Hi Michael,
Thank you for your reply. Please find responses to your questions below.
Regards,
Antony
On Sat, 30 Apr 2022 at 18:59, Michael McCandless <[email protected]>
wrote:
> Hi Antony,
>
> Hmm it looks like the root cause is this:
>
> Caused by: java.nio.file.NoSuchFileException: D:\i\202204\_14gb.si
>
> Can you list all the files in the index directory at the time this
> exception happens, and reply here? We need to figure out whether the file
> is really missing or what.
>
Below the index directory file listing. Yes, file is missing (D:\i\202204\_
14gb.si)
>
> Do you run any virus scanner / disk file tree utilities / etc.? In the
> distant past sometimes such programs might cause strange transient errors
> if they open a file for read exclusively or so, on windows.
>
There is no virus scanner running.
>
> What is the actual drive you are storing the index on (D:)? Is it a local
> disk or remote SMBFS mount?
>
It's a local disk (D:).
>
> Mike McCandless
>
> http://blog.mikemccandless.com
>
>
> On Sat, Apr 30, 2022 at 8:39 AM Antony Joseph <
> [email protected]> wrote:
>
>> Thank you for your reply.
>>
>> *The full stack trace is included:*
>>
>> <super: <class 'JavaError'>, <JavaError object>>
>> Java stacktrace:
>> org.apache.lucene.index.CorruptIndexException: Unexpected file read error
>> while
>> reading index.
>>
>> (resource=BufferedChecksumIndexInput(MMapIndexInput(path="D:\i\202204\segments_10fj")))
>> at
>> org.apache.lucene.index.SegmentInfos.readCommit(SegmentInfos.java:290)
>> at
>> org.apache.lucene.index.IndexFileDeleter.<init>(IndexFileDeleter.java:165)
>> at
>> org.apache.lucene.index.IndexWriter.<init>(IndexWriter.java:972)
>> Caused by: java.nio.file.NoSuchFileException: D:\i\202204\_14gb.si
>> at sun.nio.fs.WindowsException.translateToIOException(Unknown
>> Source)
>> at sun.nio.fs.WindowsException.rethrowAsIOException(Unknown
>> Source)
>> at sun.nio.fs.WindowsException.rethrowAsIOException(Unknown
>> Source)
>> at sun.nio.fs.WindowsFileSystemProvider.newFileChannel(Unknown
>> Source)
>> at java.nio.channels.FileChannel.open(Unknown Source)
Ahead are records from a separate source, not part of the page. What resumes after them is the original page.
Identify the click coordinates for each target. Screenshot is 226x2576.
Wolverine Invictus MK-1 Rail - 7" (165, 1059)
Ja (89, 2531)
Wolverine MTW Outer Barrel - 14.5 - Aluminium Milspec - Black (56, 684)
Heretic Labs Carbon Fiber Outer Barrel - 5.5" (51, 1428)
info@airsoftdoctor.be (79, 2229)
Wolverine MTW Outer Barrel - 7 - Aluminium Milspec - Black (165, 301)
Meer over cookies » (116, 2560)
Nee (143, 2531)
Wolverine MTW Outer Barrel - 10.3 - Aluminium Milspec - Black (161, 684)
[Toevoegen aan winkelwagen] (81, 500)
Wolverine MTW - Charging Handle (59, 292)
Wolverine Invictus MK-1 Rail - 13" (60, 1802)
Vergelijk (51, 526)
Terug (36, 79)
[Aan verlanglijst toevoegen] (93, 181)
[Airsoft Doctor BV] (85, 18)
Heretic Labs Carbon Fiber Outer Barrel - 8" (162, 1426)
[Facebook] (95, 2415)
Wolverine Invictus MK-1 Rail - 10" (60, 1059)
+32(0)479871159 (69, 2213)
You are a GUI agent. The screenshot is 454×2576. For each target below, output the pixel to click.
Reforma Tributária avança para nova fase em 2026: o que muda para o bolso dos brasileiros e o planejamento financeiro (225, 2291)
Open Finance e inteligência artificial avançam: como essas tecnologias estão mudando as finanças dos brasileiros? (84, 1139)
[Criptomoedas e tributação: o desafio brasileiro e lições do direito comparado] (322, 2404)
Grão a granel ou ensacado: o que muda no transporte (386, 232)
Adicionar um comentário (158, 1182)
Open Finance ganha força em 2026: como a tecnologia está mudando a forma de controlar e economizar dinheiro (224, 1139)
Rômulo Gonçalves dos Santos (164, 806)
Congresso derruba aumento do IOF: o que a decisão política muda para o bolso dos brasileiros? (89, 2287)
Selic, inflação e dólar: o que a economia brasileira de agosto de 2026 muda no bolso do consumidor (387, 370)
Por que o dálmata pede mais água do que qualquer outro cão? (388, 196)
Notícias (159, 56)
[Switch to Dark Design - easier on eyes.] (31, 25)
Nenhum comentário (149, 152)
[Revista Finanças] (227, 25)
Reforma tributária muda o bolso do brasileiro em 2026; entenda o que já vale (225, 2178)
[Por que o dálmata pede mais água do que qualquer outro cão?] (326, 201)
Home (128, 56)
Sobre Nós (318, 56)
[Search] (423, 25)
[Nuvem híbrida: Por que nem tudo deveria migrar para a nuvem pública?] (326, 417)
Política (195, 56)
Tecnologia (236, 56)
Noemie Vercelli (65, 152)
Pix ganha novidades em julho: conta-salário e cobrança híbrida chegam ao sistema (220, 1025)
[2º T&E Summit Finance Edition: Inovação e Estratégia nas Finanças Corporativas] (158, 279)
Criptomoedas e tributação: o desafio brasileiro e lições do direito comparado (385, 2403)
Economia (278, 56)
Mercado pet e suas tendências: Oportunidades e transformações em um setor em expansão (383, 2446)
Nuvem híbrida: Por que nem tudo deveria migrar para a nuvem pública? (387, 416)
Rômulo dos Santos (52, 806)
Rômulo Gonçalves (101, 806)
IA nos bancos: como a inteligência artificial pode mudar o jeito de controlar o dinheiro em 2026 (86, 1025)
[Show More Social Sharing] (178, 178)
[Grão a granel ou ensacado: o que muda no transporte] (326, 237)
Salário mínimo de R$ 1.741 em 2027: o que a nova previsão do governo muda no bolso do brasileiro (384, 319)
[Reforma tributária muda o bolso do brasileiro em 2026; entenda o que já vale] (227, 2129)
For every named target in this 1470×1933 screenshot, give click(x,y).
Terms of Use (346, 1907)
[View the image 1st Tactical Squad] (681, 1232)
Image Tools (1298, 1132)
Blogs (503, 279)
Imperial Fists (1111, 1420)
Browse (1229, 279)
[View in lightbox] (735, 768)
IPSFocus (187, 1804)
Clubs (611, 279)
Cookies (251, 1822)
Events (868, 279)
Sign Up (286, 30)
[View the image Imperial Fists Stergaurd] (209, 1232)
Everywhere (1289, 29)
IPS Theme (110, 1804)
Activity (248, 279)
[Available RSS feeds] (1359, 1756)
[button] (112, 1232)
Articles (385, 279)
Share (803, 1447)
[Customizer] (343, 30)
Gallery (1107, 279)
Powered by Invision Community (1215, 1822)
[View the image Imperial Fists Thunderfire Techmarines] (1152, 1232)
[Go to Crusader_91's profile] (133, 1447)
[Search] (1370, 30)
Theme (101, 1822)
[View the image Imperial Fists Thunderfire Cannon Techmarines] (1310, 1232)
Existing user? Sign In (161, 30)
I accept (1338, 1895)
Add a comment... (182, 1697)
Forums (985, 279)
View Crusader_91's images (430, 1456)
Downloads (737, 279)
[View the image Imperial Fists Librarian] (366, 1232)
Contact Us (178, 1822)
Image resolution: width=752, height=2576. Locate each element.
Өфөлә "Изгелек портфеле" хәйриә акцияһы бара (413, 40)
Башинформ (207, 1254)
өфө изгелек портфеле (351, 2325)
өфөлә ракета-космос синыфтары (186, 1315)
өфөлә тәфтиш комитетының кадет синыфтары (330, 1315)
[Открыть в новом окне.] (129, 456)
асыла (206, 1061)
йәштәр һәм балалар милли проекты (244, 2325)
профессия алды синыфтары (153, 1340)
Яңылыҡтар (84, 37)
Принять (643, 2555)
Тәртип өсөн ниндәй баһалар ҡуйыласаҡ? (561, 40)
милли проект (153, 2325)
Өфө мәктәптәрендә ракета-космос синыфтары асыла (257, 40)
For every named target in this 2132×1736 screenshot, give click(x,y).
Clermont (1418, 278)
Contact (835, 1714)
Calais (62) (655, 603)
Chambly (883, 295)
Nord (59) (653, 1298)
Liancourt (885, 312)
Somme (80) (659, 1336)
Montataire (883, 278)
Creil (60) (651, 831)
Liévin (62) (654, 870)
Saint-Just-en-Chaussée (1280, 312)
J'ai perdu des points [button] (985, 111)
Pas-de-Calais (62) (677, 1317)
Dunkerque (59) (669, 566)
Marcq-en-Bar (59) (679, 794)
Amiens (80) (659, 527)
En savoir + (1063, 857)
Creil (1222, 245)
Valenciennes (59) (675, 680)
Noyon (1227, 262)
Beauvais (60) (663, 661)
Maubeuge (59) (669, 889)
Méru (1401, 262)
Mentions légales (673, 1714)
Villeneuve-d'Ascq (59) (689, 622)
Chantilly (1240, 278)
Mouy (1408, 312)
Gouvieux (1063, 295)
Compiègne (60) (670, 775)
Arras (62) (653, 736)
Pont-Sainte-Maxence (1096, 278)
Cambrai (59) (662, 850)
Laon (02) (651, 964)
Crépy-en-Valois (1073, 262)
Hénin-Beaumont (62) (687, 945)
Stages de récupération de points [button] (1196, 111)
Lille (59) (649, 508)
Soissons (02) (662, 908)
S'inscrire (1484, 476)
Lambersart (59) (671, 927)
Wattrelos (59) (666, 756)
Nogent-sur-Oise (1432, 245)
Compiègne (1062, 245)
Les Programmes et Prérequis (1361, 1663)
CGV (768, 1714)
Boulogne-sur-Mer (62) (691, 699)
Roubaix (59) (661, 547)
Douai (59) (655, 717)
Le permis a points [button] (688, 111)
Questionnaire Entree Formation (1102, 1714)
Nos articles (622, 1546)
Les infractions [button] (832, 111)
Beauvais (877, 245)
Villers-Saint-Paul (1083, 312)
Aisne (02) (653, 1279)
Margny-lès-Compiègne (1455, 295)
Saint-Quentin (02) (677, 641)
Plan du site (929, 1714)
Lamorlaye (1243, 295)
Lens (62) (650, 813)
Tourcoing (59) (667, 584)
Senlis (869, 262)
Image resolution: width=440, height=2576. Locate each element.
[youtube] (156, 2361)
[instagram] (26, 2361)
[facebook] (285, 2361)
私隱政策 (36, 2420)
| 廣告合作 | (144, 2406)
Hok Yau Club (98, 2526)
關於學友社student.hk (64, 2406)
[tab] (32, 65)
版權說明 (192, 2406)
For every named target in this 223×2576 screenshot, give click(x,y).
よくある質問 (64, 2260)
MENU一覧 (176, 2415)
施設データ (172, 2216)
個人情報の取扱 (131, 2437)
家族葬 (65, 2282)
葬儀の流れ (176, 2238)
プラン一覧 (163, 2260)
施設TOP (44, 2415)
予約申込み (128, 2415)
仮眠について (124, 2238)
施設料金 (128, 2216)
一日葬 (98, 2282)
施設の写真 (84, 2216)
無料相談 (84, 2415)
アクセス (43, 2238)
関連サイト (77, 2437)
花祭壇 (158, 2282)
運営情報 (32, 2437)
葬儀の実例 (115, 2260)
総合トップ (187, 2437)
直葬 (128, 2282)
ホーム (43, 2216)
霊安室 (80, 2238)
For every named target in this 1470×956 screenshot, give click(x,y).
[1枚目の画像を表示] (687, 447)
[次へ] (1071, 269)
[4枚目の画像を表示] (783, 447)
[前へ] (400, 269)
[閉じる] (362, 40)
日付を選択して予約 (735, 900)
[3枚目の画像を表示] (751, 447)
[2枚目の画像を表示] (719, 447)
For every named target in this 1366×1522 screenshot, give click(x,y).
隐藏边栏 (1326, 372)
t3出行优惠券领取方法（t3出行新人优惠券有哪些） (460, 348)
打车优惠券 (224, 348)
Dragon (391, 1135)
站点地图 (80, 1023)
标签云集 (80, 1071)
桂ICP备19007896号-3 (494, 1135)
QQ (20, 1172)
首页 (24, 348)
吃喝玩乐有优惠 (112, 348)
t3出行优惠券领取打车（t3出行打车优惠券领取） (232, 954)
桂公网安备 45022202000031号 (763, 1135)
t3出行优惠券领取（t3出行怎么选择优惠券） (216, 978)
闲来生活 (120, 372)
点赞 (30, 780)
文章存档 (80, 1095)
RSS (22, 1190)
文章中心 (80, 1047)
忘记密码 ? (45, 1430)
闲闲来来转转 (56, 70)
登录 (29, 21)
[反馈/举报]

>> at java.nio.channels.FileChannel.open(Unknown Source)
>> at
>> org.apache.lucene.store.MMapDirectory.openInput(MMapDirectory.java:238)
>> at
>> org.apache.lucene.store.Directory.openChecksumInput(Directory.java:137)
>> at
>>
>> org.apache.lucene.codecs.lucene62.Lucene62SegmentInfoFormat.read(Lucene62SegmentInfoFormat.java:89)
>> at
>> org.apache.lucene.index.SegmentInfos.readCommit(SegmentInfos.java:357)
>> at
>> org.apache.lucene.index.SegmentInfos.readCommit(SegmentInfos.java:288)
>> ... 2 more
>>
>> Traceback (most recent call last):
>> File "index.py", line 112, in start
>> writer = IndexWriter(index_directory, iconfig)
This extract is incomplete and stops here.